Executive Summary
AUD/JPY trades at ¥112.80 as of 11 March 2026, having surged from the October 2025 trough near ¥86 — a rally of approximately 31% — driven by a remarkable bilateral narrative reversal: the RBA became the first G10 central bank to hike from a cutting cycle (3.85%), while the BoJ cautiously normalises from its negative-rate era at just 0.75%. The pair has appreciated roughly +8% year-to-date and reached a fresh 36-year high on 25 February 2026 after Australia announced stronger-than-expected headline inflation, demonstrating the power of the RBA-BoJ policy divergence story. Yet the pair now sits at a critical juncture: the Iran conflict's asymmetric impact — oil above $87/bbl is mildly supportive for AUD but substantially negative for JPY via energy import costs — has temporarily widened the pair beyond what bilateral rate differentials alone justify. The dominant bilateral narrative is a tug-of-war between AUD's exceptional carry advantage (+310bps annualised) and JPY's growing safe-haven premium plus incipient BoJ normalisation trajectory.

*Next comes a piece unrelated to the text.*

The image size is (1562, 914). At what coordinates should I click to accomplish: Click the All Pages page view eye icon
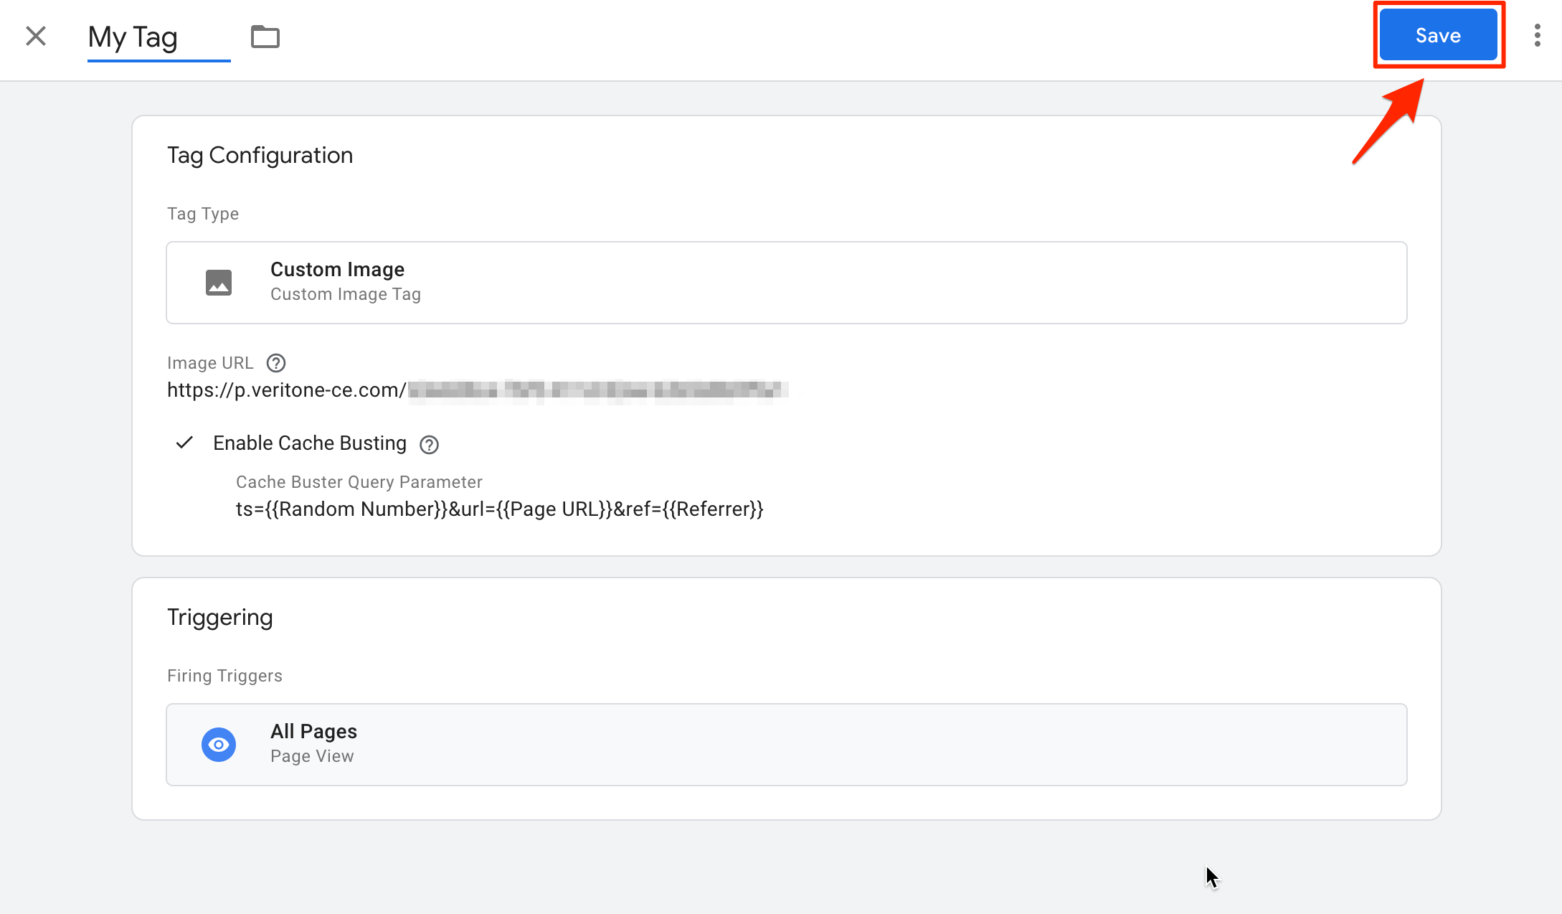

AUD/JPY is highly sensitive to three factors — the interest-rate differential, global risk appetite, and inflation trends in both countries — and the pair trends when these factors align but becomes volatile when they diverge
. Our headline tactical stance is Neutral (Conviction 2/5): the carry story is powerful but AUD positioning at the 100th CFTC percentile, elevated VIX, and approaching BoJ catalysts (Shunto, April hike) create near-term two-way risk. Strategically we are Mildly Bearish (Conviction 3/5) on a 1–6 month view as BoJ rate convergence, the AUD PPP overvaluation versus JPY of +23.8%, fiscal year-end repatriation, and the structural carry unwind argument combine to favour a gradual pair decline toward 105–108.